Where "element" occurs in a line of the entries below, copy that line.

=== Raw data ===

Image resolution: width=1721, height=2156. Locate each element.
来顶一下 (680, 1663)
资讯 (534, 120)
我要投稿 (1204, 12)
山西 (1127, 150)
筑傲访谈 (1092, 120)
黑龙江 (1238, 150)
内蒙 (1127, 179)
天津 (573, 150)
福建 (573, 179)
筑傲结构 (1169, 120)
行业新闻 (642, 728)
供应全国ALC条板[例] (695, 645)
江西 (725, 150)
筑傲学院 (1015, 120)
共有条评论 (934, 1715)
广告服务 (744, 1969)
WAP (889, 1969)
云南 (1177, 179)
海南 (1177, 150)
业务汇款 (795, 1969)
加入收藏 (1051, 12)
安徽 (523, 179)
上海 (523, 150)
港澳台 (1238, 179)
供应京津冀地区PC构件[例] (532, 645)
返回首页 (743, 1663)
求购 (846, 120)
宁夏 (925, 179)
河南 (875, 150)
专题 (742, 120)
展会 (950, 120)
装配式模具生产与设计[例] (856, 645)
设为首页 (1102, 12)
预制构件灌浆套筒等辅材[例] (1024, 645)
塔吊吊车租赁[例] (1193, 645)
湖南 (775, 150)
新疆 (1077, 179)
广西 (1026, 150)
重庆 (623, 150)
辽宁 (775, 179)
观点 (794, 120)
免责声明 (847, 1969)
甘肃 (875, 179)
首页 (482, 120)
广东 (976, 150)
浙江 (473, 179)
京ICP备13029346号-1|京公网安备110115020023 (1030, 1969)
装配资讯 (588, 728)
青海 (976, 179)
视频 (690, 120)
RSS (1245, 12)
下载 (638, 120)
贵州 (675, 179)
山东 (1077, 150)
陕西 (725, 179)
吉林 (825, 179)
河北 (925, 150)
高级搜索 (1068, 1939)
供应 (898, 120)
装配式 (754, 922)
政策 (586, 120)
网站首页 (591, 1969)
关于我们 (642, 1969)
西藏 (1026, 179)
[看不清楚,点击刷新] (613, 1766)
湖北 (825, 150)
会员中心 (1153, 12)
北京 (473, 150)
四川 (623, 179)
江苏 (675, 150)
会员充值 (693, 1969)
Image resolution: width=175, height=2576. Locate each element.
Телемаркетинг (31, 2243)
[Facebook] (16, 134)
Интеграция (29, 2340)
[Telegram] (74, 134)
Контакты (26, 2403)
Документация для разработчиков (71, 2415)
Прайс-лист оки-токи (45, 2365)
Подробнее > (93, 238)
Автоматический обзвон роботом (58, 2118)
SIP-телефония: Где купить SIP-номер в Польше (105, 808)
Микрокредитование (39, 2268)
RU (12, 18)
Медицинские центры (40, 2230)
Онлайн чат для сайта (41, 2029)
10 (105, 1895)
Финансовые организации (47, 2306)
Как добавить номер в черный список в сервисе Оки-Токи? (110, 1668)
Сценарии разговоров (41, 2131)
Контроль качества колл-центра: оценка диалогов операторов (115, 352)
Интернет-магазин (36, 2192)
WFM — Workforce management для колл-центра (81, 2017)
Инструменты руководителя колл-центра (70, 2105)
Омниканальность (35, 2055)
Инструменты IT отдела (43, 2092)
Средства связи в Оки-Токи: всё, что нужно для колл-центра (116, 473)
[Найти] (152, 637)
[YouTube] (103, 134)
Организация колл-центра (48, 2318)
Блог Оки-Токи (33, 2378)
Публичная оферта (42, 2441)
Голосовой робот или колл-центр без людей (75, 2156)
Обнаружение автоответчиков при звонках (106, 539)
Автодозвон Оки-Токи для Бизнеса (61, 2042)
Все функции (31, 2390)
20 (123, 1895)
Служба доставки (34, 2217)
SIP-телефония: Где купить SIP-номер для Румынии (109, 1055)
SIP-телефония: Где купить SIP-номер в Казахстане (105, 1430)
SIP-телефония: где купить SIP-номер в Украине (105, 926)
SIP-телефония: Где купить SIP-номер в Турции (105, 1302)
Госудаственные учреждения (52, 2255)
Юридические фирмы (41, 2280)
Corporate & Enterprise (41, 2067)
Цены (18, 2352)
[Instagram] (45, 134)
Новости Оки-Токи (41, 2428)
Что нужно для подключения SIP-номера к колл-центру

===

The answer ->
Image resolution: width=1721, height=2156. Locate each element.
Image resolution: width=175, height=2576. Locate each element.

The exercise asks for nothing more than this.